Schönborn: "Machen wir am Karfreitag Halt vorm Kreuz"

Der Kardinal, wie man ihn kennt: gütig lächelnd.
Der Kardinal, wie man ihn kennt: gütig lächelnd.Helmut Graf
Vielen fällt der Lockdown zur Last. Am Karfreitag erinnert Kardinal Schönborn daran, dass Hoffnung und Leben über das Leid siegen werden.  

Retz, mein langjähriger Zweitwohnsitz, ist vor allem durch seine weithin sichtbare Windmühle bekannt. Nicht weit von ihr steht der Kalvarienberg. Er überblickt die Stadt und die Weingärten. Lebensgroß ist die Kreuzigung Jesu und der beiden anderen Gekreuzigten dargestellt. Und ebenso Maria, die Mutter Jesu, die das qualvolle Sterben ihres Sohnes miterlebt. In Österreich gibt es viele solche Darstellungen. Kalvarienberg nennt man sie, weil der Ort der Kreuzigung Jesu in Jerusalem so hieß.

Die Auferstehung naht 

Am Karfreitag ist es üblich, in Prozession zum Kalvarienberg zu gehen. Heute, im strengen Lockdown, entfallen diese Karfreitagsgänge. Es ist aber nicht verboten, persönlich, bei einem Spaziergang, vor dem Kreuz haltzumachen. Für viele ist die Corona-Krise mehr und mehr zu einem Kreuz, einem Leid, einer schwer zu tragenden Last geworden.
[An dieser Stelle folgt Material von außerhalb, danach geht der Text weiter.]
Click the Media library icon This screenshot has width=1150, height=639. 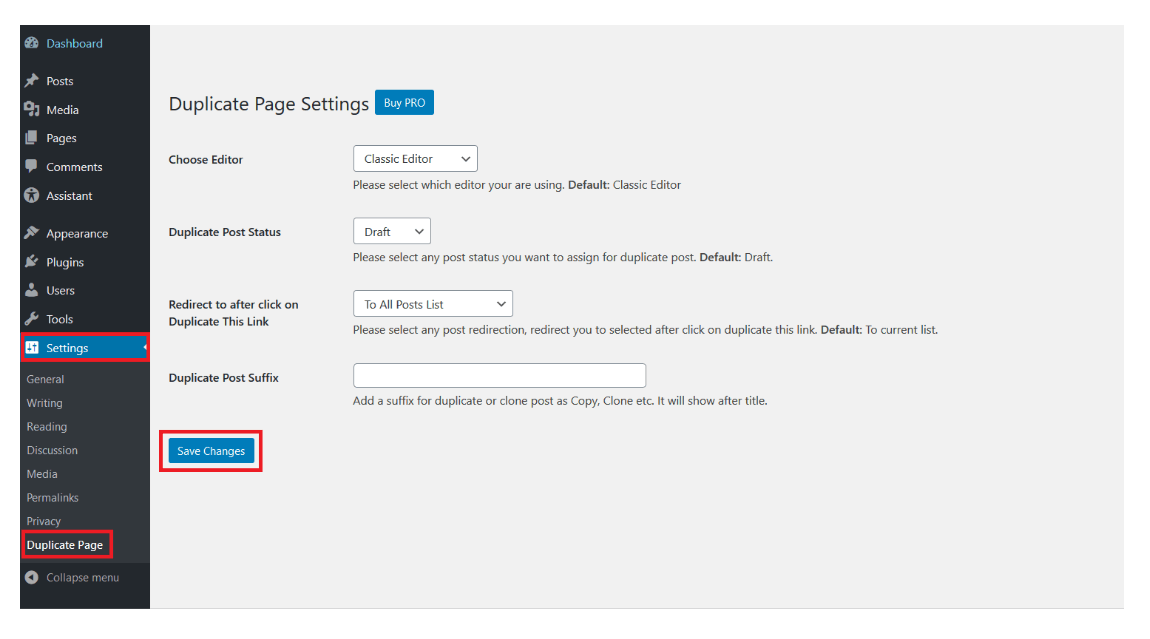pyautogui.click(x=31, y=110)
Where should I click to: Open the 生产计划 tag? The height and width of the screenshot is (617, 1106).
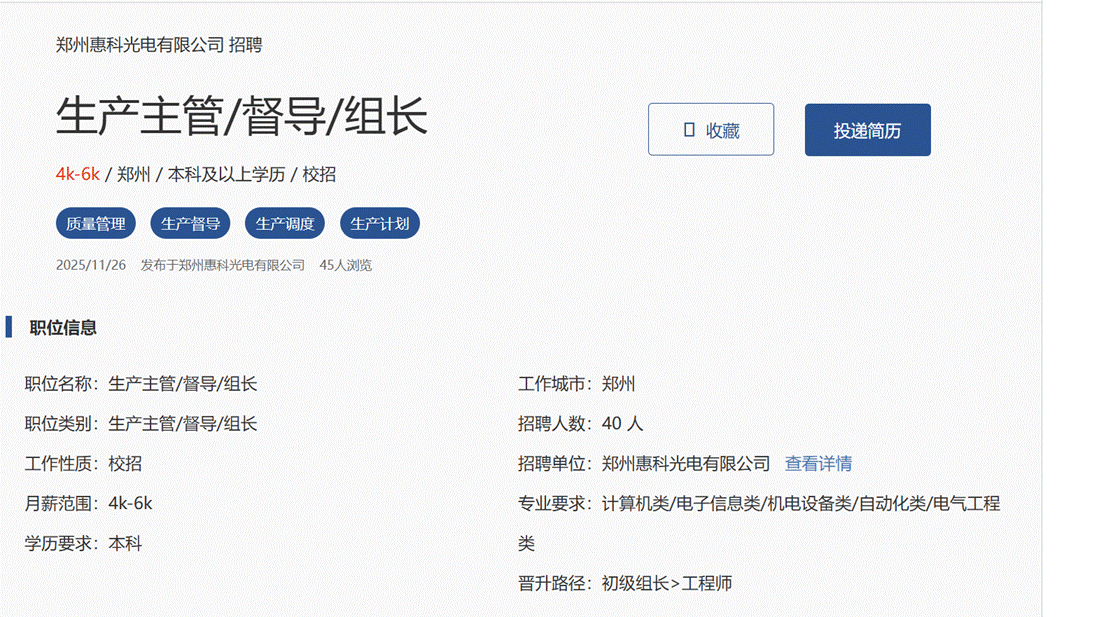click(380, 224)
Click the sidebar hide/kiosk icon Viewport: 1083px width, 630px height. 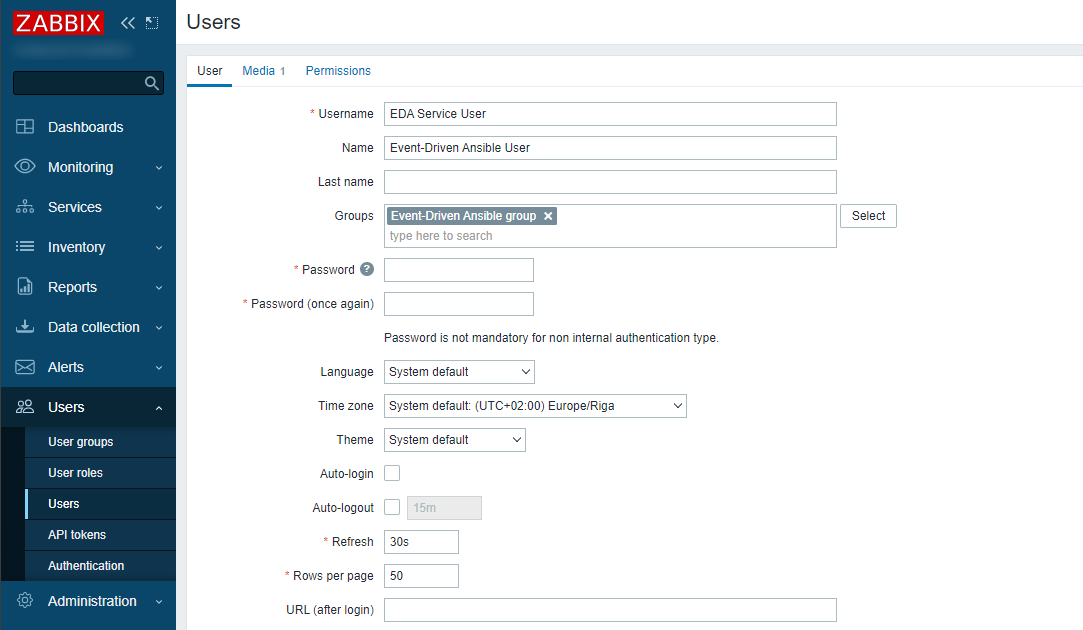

Wir spüren die Ohnmacht dem kleinen Virus gegenüber, das die Welt in seinen Fängen hält.

Früher bin ich gerne am Ostersonntag zum Retzer Kalvarienberg gewandert. Frühling. Alles steht in Blüte. Der weite Blick ins geliebte Weinviertel. Nein, das Kreuz hat nicht das letzte Wort. Das Leben siegt über den Tod. Bald ist Ostern. Christus ist auferstanden!